Herf: A gathering of cigar smokers. To smoke a cigar.(v) :smile:


----------



## MrLexus (Dec 31, 2009)

If your on Google+ there are Herf hangouts pretty frequently. Somehow I am always at work when I get the invite though


----------



## Buffalo Spirit (Jan 23, 2012)

I am not so certain about the Def. of one now that you got me thinking, It is a gathering of cigar smokers, BUT !!! does someone have to delcare it to be one ? Me and several freinds get together and smoke,trade cigars and stories most times around a fire. We do this year round. Usually whenever one of uf us has the notion to. I spoze anythig that can be called naughty would be some of the jokes told, Wow maybe it could be a bonding ritual for us brother and sisters of Tobacco Leaf. It's like a therapy session W/O a head shrink and the costs. A herf is a Stress reducer too along with a lot of other health benifits.


----------



## tek2advanced (Apr 6, 2012)

It's a gathering where like-minded cigar herfers are sitting at a table with "Fill-in-Blank"-like objects in their mouths.. It doesn't sound as bad as it sounds, it can be fun..


----------



## KaChong (Jan 1, 2012)

Examples of the word "herf" being used in a sentence:

-We put a huge turbofan into the window to haul smoke out of the room before we sparked up for a herf and some poker
-I was herfing with my buds Conan, Colbert, and Stewart and we had a great time coming up with unlikely pairs of people to interview together
-I met up with some friends in my backyard. Mila Kunis poured me a generous rum and coke and smiled as Jessica Alba leaned over to light my cigar. Scarlett Johansson jogged over fresh from a swim exclaiming "Wait for me! I wanna Herf!".


----------



## tek2advanced (Apr 6, 2012)

KaChong said:


> Examples of the word "herf" being used in a sentence:
> 
> -We put a huge turbofan into the window to haul smoke out of the room before we sparked up for a herf and some poker
> -I was herfing with my buds Conan, Colbert, and Stewart and we had a great time coming up with unlikely pairs of people to interview together
> -I met up with some friends in my backyard. Mila Kunis poured me a generous rum and coke and smiled as Jessica Alba leaned over to light my cigar. Scarlett Johansson jogged over fresh from a swim exclaiming "Wait for me!

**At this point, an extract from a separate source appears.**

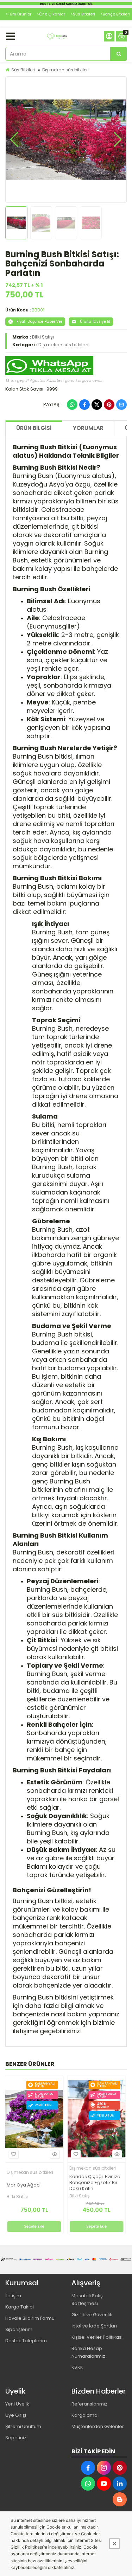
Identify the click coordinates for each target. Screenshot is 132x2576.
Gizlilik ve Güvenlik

I wanna Herf!".


Lols well said Carl


----------



## BurnOne (Feb 26, 2012)

that last one happens to me ALL the time but its Brooklyn Decker pouring me a drink and Christina Hendricks bikini herfing.

But why Herf? we need an etymologist stat!


----------



## fybyoyo (May 7, 2009)

If you do it correctly, it could be.


----------



## Rock31 (Sep 30, 2010)

This is a herf:










Which results in nonsense like this:


----------



## fiddlegrin (Feb 8, 2009)

Yes! ^

ound:


----------



## Tritones (Jun 23, 2010)

The definition has been adequately set forth and properly illustrated above. Now allow me to elucidate you upon the etymology of the term. Much has been made of the research of renowned linguist, Dr. E. Kleegquak Maltoon, who was, as we all know, the first to suggest that "herf" must descend from the ancient Mayan "nucharaf," which is usually translated "my canoe is on fire." Maltoon's argument is rather persuasive, particularly as it is the best-documented example of a possible New World source. It has generally been believed that because tobacco is a New World plant, and its earliest use a New World phenomenon, that therefore "herf" must have New World roots.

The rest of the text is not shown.